== Task details ==
The answer must restate every record word for word.

== Data ==
■ ■ ■ ■ ■
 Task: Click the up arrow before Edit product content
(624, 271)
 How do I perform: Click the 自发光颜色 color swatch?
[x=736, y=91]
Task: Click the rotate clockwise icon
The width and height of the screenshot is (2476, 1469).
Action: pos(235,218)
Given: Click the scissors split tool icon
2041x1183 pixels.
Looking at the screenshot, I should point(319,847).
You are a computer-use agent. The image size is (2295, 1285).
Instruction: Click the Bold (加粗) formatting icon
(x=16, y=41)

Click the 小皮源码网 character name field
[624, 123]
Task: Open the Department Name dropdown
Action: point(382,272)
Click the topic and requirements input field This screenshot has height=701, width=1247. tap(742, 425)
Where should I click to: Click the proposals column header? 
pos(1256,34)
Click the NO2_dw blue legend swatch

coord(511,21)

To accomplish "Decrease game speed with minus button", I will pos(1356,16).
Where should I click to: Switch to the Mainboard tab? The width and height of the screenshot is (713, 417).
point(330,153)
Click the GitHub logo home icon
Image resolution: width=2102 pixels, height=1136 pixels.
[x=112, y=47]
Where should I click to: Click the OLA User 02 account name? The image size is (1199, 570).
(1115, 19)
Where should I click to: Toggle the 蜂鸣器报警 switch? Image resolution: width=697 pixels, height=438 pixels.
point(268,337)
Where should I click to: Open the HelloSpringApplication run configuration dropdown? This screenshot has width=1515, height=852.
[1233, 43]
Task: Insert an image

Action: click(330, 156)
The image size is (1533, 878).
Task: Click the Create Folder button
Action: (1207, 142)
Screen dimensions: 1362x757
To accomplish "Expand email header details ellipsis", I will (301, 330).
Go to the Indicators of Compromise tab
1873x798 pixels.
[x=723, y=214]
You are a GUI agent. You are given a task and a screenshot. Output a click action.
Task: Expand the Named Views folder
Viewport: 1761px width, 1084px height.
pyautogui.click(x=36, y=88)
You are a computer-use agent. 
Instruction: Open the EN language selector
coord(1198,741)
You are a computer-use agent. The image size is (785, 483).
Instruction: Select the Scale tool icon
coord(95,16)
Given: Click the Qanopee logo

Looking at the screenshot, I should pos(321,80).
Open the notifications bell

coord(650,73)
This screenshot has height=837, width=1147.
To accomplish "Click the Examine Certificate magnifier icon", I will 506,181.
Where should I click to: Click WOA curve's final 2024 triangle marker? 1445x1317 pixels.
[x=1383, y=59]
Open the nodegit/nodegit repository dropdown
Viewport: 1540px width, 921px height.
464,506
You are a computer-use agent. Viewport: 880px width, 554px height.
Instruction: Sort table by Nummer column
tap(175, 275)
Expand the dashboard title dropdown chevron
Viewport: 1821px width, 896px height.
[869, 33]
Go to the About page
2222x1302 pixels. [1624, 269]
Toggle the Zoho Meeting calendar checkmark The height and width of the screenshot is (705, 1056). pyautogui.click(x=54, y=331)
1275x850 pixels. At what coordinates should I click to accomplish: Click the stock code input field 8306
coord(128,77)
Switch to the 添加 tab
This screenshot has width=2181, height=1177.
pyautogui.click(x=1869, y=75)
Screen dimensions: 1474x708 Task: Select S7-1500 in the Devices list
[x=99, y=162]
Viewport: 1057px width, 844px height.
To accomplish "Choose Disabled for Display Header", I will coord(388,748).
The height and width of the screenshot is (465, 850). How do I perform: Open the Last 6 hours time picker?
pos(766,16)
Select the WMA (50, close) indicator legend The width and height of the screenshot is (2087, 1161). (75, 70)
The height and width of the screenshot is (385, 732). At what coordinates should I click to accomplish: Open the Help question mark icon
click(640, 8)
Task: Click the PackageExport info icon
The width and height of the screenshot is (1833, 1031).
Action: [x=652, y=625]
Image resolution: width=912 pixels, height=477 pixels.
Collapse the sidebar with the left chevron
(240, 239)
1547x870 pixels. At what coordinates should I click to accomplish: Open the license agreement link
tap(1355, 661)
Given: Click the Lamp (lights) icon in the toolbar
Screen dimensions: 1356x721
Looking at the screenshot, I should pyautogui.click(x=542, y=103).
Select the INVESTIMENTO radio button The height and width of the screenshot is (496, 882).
■ ■ ■ ■ ■
== Result of this exercise ==
 Task: Click the up arrow before Edit product content
(624, 271)
 How do I perform: Click the 自发光颜色 color swatch?
[x=736, y=91]
Task: Click the rotate clockwise icon
The width and height of the screenshot is (2476, 1469).
Action: pos(235,218)
Given: Click the scissors split tool icon
2041x1183 pixels.
Looking at the screenshot, I should point(319,847).
You are a computer-use agent. The image size is (2295, 1285).
Instruction: Click the Bold (加粗) formatting icon
(x=16, y=41)

Click the 小皮源码网 character name field
[624, 123]
Task: Open the Department Name dropdown
Action: point(382,272)
Click the topic and requirements input field This screenshot has height=701, width=1247. tap(742, 425)
Where should I click to: Click the proposals column header? 
pos(1256,34)
Click the NO2_dw blue legend swatch

coord(511,21)

To accomplish "Decrease game speed with minus button", I will pos(1356,16).
Where should I click to: Switch to the Mainboard tab? The width and height of the screenshot is (713, 417).
point(330,153)
Click the GitHub logo home icon
Image resolution: width=2102 pixels, height=1136 pixels.
[x=112, y=47]
Where should I click to: Click the OLA User 02 account name? The image size is (1199, 570).
(1115, 19)
Where should I click to: Toggle the 蜂鸣器报警 switch? Image resolution: width=697 pixels, height=438 pixels.
point(268,337)
Where should I click to: Open the HelloSpringApplication run configuration dropdown? This screenshot has width=1515, height=852.
[1233, 43]
Task: Insert an image

Action: click(330, 156)
The image size is (1533, 878).
Task: Click the Create Folder button
Action: (1207, 142)
Screen dimensions: 1362x757
To accomplish "Expand email header details ellipsis", I will (301, 330).
Go to the Indicators of Compromise tab
1873x798 pixels.
[x=723, y=214]
You are a GUI agent. You are given a task and a screenshot. Output a click action.
Task: Expand the Named Views folder
Viewport: 1761px width, 1084px height.
pyautogui.click(x=36, y=88)
You are a computer-use agent. 
Instruction: Open the EN language selector
coord(1198,741)
You are a computer-use agent. The image size is (785, 483).
Instruction: Select the Scale tool icon
coord(95,16)
Given: Click the Qanopee logo

Looking at the screenshot, I should pos(321,80).
Open the notifications bell

coord(650,73)
This screenshot has height=837, width=1147.
To accomplish "Click the Examine Certificate magnifier icon", I will 506,181.
Where should I click to: Click WOA curve's final 2024 triangle marker? 1445x1317 pixels.
[x=1383, y=59]
Open the nodegit/nodegit repository dropdown
Viewport: 1540px width, 921px height.
464,506
You are a computer-use agent. Viewport: 880px width, 554px height.
Instruction: Sort table by Nummer column
tap(175, 275)
Expand the dashboard title dropdown chevron
Viewport: 1821px width, 896px height.
[869, 33]
Go to the About page
2222x1302 pixels. [1624, 269]
Toggle the Zoho Meeting calendar checkmark The height and width of the screenshot is (705, 1056). pyautogui.click(x=54, y=331)
1275x850 pixels. At what coordinates should I click to accomplish: Click the stock code input field 8306
coord(128,77)
Switch to the 添加 tab
This screenshot has width=2181, height=1177.
pyautogui.click(x=1869, y=75)
Screen dimensions: 1474x708 Task: Select S7-1500 in the Devices list
[x=99, y=162]
Viewport: 1057px width, 844px height.
To accomplish "Choose Disabled for Display Header", I will coord(388,748).
The height and width of the screenshot is (465, 850). How do I perform: Open the Last 6 hours time picker?
pos(766,16)
Select the WMA (50, close) indicator legend The width and height of the screenshot is (2087, 1161). (75, 70)
The height and width of the screenshot is (385, 732). At what coordinates should I click to accomplish: Open the Help question mark icon
click(640, 8)
Task: Click the PackageExport info icon
The width and height of the screenshot is (1833, 1031).
Action: [x=652, y=625]
Image resolution: width=912 pixels, height=477 pixels.
Collapse the sidebar with the left chevron
(240, 239)
1547x870 pixels. At what coordinates should I click to accomplish: Open the license agreement link
tap(1355, 661)
Given: Click the Lamp (lights) icon in the toolbar
Screen dimensions: 1356x721
Looking at the screenshot, I should pyautogui.click(x=542, y=103).
Select the INVESTIMENTO radio button The height and width of the screenshot is (496, 882).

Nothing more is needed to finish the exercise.